- [EXERCISE BRIEF]: Your job is to report every line of the entries that has "user".

Saved entries:
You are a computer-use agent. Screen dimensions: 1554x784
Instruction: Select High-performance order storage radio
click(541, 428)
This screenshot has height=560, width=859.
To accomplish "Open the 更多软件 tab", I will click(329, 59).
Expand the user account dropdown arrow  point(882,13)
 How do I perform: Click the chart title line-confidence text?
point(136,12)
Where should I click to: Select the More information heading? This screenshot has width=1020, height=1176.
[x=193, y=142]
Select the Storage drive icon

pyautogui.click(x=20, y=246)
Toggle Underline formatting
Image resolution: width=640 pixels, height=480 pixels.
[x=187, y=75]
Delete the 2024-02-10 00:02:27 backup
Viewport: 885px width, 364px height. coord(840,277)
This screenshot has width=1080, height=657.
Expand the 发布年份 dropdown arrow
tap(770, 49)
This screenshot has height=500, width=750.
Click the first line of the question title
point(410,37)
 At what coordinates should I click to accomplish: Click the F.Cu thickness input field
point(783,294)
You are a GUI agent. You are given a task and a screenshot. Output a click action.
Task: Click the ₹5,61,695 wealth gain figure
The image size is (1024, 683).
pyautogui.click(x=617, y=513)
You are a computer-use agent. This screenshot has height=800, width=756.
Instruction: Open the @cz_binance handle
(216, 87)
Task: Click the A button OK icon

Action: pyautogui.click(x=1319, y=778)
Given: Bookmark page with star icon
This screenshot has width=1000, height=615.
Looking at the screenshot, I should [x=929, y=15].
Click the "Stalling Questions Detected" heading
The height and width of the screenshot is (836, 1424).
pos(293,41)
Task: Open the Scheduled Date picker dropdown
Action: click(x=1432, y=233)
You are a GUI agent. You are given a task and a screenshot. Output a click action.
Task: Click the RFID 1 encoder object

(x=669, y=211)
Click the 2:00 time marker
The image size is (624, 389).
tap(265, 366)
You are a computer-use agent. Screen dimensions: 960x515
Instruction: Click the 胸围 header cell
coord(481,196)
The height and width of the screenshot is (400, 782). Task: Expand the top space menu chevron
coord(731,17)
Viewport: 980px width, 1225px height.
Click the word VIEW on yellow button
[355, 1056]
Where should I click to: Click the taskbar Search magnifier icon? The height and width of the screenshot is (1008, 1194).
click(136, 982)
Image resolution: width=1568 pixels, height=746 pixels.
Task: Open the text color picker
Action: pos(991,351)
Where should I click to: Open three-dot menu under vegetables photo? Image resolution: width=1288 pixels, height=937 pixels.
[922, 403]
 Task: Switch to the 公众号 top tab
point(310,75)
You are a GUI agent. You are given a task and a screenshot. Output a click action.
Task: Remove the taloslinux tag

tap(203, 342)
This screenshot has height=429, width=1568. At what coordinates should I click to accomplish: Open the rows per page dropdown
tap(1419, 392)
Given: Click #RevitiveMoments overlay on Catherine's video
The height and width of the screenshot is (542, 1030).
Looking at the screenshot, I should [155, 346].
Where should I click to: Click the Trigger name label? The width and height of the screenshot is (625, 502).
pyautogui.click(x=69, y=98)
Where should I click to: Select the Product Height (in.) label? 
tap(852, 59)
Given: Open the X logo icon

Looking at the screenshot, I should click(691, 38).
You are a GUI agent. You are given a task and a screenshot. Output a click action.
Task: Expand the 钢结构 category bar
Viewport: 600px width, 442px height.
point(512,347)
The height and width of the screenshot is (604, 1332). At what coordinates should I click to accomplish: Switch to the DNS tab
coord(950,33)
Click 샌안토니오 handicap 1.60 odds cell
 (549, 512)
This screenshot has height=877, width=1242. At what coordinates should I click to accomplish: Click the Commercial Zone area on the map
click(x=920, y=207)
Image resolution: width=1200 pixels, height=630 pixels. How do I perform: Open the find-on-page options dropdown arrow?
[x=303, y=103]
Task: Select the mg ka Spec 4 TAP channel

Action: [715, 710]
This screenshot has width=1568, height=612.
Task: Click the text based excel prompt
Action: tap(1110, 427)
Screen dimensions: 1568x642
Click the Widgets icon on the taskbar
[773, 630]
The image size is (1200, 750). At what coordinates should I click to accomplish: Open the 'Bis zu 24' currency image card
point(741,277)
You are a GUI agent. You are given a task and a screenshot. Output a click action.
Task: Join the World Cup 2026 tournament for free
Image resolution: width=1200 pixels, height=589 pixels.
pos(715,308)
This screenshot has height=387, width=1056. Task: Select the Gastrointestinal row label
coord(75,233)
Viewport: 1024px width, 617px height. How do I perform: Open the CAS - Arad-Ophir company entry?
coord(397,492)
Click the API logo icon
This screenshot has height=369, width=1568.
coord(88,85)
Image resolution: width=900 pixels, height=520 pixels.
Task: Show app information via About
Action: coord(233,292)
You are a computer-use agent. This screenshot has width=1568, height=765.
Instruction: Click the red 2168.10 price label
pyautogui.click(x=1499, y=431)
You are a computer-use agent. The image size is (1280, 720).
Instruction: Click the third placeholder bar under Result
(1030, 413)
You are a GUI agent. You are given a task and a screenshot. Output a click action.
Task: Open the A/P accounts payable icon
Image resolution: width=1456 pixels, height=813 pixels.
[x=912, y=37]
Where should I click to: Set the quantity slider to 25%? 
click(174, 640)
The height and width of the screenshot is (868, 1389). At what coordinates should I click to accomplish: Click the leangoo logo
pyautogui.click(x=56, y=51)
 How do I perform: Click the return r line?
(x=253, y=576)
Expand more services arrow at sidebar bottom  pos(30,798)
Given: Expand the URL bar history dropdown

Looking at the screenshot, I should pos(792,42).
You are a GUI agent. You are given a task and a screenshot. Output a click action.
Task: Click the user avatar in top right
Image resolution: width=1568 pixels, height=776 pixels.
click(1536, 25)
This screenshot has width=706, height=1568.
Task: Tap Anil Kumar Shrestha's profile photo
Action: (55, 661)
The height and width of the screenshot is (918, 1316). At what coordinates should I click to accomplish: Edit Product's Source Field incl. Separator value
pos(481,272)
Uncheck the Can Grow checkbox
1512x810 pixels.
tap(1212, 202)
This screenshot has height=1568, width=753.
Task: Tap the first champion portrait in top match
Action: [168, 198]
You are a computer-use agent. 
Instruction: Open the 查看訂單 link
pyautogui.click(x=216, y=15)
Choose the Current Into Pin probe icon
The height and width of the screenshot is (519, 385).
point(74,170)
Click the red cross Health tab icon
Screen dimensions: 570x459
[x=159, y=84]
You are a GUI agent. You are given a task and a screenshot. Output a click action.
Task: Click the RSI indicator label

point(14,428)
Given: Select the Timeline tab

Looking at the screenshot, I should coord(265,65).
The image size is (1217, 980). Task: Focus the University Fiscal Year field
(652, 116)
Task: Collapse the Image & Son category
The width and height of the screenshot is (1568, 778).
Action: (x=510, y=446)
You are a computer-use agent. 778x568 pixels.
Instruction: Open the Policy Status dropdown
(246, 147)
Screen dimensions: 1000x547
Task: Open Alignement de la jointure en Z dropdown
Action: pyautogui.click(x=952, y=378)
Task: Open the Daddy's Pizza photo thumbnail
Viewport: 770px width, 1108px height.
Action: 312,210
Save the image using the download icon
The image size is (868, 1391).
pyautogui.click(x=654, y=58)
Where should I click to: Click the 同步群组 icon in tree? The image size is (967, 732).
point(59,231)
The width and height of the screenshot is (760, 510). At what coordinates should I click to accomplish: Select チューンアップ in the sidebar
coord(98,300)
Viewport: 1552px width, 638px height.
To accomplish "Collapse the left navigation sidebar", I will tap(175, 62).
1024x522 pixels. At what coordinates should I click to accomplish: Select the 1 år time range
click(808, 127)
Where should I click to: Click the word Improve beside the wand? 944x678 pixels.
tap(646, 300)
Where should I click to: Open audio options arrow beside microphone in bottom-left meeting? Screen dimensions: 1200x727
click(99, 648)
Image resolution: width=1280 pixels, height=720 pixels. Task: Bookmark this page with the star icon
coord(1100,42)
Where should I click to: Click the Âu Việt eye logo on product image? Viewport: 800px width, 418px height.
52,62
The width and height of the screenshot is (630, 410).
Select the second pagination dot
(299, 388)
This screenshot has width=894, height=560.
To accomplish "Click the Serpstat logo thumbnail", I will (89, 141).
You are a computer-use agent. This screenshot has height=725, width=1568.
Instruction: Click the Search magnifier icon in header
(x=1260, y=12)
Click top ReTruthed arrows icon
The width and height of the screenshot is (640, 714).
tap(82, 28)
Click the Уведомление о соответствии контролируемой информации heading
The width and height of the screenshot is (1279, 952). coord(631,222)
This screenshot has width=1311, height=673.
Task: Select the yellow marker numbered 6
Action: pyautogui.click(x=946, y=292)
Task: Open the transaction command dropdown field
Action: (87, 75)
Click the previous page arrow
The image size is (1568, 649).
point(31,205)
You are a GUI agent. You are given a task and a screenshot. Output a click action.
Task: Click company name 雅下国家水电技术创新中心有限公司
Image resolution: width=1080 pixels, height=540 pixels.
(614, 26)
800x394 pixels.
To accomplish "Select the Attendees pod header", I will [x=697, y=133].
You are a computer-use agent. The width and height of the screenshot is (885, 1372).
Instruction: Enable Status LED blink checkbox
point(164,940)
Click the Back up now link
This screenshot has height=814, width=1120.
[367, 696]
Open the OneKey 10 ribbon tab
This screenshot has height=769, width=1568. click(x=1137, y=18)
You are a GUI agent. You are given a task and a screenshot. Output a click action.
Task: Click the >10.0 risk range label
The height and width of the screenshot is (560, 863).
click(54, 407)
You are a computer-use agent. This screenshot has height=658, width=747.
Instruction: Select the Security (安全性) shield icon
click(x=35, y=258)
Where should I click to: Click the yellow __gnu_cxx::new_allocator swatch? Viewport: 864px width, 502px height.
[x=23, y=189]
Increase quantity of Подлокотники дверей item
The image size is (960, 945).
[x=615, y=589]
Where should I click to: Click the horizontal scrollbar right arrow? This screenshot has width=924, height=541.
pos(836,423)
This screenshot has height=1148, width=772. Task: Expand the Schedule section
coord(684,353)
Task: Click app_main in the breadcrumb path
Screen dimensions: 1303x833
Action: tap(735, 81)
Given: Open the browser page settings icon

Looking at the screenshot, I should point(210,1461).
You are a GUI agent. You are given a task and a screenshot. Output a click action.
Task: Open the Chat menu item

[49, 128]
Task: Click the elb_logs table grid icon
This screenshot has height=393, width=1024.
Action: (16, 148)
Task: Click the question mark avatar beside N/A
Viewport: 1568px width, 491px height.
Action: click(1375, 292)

- [ANSWER TO THE PROBLEM]:
Expand the user account dropdown arrow  point(882,13)
Task: Click the user avatar in top right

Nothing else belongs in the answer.